Passage -
• • • • • • •
Embeddings and the Geometry of Meaning — Bench

The Idea That Meaning Has Shape

Distributional semantics — the hypothesis that words that appear in similar contexts have similar meanings — has roots in structural linguistics dating to Firth’s 1957 observation: “You shall know a word by the company it keeps.” The computational formalization is simple: represent each word as a vector of counts over the contexts it appears in, and measure semantic similarity as the geometric similarity (cosine similarity) between vectors.

This is a useful approximation but a crude one. The resulting vectors are sparse (most context counts are zero), high-dimensional (one dimension per context word), and carry no structure — the direction of the vector is arbitrary, and the coordinates don’t have interpretable meaning.

The revolution was the discovery, around 2013, that dense low-dimensional vectors learned by neural networks to predict word context encode semantic and syntactic structure as geometric structure. Relationships between concepts map to directions in the embedding space. Geometry encodes meaning.

Word2Vec

Tomas Mikolov and colleagues at Google published Word2Vec in 2013. The training task is simple: given a word, predict its neighboring words in a text corpus (or given the neighbors, predict the center word). A shallow neural network trained on this task learns a dense vector representation for each word such that words that appear in similar contexts end up with similar vectors.
• • • • • • •
Data records -
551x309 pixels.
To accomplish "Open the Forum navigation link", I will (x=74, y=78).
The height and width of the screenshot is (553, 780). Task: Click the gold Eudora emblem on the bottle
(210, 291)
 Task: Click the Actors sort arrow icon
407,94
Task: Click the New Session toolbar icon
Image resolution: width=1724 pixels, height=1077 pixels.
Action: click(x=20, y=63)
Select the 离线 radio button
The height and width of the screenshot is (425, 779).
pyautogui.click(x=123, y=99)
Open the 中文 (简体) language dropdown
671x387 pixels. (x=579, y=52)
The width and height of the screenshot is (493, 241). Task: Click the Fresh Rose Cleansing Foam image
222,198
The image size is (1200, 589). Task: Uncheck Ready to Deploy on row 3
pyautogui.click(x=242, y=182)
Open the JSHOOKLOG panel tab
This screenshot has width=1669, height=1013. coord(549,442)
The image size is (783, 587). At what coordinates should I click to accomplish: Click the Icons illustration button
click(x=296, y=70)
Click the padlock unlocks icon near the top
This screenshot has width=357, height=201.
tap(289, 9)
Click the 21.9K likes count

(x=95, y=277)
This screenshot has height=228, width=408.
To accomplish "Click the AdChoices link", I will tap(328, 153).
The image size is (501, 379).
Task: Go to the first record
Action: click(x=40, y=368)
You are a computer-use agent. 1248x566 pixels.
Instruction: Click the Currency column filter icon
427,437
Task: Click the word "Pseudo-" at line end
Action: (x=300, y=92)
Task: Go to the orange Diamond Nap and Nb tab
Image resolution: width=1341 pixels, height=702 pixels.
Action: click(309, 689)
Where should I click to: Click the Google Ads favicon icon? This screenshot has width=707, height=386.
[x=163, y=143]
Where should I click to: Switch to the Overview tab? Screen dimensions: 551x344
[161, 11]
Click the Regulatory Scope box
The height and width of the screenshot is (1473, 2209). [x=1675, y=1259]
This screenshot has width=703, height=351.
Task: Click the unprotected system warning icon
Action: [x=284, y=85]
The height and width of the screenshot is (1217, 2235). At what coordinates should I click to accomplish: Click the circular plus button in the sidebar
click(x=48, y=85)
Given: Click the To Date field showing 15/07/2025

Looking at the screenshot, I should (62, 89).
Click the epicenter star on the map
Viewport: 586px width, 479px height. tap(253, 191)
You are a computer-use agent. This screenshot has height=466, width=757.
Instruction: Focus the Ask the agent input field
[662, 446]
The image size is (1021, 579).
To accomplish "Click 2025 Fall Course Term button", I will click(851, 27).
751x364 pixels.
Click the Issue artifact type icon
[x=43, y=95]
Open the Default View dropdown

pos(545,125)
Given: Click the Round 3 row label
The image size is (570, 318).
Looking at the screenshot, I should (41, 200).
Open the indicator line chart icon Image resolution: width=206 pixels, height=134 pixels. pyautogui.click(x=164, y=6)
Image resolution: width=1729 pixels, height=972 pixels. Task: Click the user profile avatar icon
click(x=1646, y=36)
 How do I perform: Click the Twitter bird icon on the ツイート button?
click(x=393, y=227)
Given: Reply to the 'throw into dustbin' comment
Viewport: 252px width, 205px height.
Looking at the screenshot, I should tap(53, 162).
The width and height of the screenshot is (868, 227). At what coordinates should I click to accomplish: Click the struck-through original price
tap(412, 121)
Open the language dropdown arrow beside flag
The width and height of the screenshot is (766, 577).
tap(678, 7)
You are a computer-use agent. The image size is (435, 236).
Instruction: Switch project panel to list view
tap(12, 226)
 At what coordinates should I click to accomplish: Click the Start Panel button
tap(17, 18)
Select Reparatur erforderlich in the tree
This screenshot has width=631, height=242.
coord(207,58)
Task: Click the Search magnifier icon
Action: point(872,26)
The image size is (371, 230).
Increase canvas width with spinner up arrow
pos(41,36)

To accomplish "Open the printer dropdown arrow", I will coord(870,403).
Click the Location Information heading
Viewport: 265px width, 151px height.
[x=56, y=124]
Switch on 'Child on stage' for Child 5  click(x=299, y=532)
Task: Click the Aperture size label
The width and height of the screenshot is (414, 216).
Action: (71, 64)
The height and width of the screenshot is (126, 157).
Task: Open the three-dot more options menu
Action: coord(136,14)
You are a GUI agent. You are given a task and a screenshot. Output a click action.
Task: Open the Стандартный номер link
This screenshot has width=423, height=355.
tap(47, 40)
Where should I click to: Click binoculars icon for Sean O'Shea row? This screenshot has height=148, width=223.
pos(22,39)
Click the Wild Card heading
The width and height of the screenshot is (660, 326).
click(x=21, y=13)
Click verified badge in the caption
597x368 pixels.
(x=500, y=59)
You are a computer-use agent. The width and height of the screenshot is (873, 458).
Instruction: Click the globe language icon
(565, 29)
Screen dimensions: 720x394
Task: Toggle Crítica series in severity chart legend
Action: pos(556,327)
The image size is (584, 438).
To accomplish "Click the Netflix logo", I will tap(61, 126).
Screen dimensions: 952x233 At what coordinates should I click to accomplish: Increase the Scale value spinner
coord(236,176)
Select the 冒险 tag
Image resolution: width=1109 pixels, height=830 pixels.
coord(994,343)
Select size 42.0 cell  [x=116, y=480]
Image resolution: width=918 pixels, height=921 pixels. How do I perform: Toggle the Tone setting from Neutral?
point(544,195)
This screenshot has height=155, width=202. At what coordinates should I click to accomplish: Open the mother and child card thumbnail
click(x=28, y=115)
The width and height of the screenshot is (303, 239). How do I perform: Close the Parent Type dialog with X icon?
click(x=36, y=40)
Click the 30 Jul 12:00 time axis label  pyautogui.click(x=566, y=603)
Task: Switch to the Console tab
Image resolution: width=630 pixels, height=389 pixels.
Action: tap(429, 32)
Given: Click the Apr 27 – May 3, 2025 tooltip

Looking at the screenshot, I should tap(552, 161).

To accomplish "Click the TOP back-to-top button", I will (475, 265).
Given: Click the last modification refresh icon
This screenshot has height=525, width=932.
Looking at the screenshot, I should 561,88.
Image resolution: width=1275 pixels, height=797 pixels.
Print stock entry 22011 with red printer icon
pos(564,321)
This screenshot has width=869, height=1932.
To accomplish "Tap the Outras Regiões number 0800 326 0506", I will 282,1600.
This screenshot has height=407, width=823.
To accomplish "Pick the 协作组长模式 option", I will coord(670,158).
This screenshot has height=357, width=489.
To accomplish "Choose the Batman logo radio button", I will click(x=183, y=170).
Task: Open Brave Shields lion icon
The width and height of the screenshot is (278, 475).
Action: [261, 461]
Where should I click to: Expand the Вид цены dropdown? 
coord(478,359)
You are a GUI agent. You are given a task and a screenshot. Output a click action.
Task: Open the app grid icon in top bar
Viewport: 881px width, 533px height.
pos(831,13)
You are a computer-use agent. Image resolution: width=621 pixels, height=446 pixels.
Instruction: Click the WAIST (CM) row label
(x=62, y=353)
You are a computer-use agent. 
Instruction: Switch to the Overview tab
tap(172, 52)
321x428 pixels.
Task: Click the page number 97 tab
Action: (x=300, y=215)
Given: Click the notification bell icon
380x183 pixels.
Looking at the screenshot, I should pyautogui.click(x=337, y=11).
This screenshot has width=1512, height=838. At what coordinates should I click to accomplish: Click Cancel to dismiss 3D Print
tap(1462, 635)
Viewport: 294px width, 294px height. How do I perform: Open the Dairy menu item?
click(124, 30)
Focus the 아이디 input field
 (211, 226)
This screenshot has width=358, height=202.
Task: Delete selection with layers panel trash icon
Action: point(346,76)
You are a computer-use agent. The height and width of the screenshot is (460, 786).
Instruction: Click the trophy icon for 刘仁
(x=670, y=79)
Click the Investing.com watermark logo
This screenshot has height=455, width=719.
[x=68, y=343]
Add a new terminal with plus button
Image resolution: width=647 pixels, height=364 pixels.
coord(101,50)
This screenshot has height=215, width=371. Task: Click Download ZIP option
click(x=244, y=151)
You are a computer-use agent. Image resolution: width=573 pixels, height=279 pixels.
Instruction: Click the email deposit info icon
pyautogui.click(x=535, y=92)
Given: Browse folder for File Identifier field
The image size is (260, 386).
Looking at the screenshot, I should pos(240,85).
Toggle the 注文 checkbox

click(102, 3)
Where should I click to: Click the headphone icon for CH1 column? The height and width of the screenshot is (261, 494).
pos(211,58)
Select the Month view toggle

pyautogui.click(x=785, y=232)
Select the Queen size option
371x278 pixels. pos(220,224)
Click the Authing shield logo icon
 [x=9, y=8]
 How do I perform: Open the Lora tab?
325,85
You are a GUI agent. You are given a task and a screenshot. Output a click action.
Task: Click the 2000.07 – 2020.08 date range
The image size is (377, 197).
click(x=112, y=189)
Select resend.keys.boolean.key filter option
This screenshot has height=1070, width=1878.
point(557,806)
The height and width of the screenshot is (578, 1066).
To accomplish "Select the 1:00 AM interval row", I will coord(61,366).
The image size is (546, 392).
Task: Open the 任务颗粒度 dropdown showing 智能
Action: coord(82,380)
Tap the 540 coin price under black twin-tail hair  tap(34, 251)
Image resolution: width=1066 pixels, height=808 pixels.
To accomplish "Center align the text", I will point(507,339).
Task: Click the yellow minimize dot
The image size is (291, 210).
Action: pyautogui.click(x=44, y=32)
• • • • • • •
Stated exercise -
In two sentences, what does the passage on embeddings say? The lines here were taken from a separate source.

Answer for the task -
Distributional semantics holds that words appearing in similar contexts have similar meanings, and its simple computational form compares words as sparse, high-dimensional count vectors by cosine similarity, a crude approximation whose vectors carry no structure. Around 2013 it was discovered that dense, low-dimensional vectors learned by neural networks to predict word context encode semantic and syntactic structure as geometry, as in Word2Vec, published by Tomas Mikolov and colleagues at Google, in which a shallow network trained to predict neighboring words gives similar vectors to words used in similar contexts.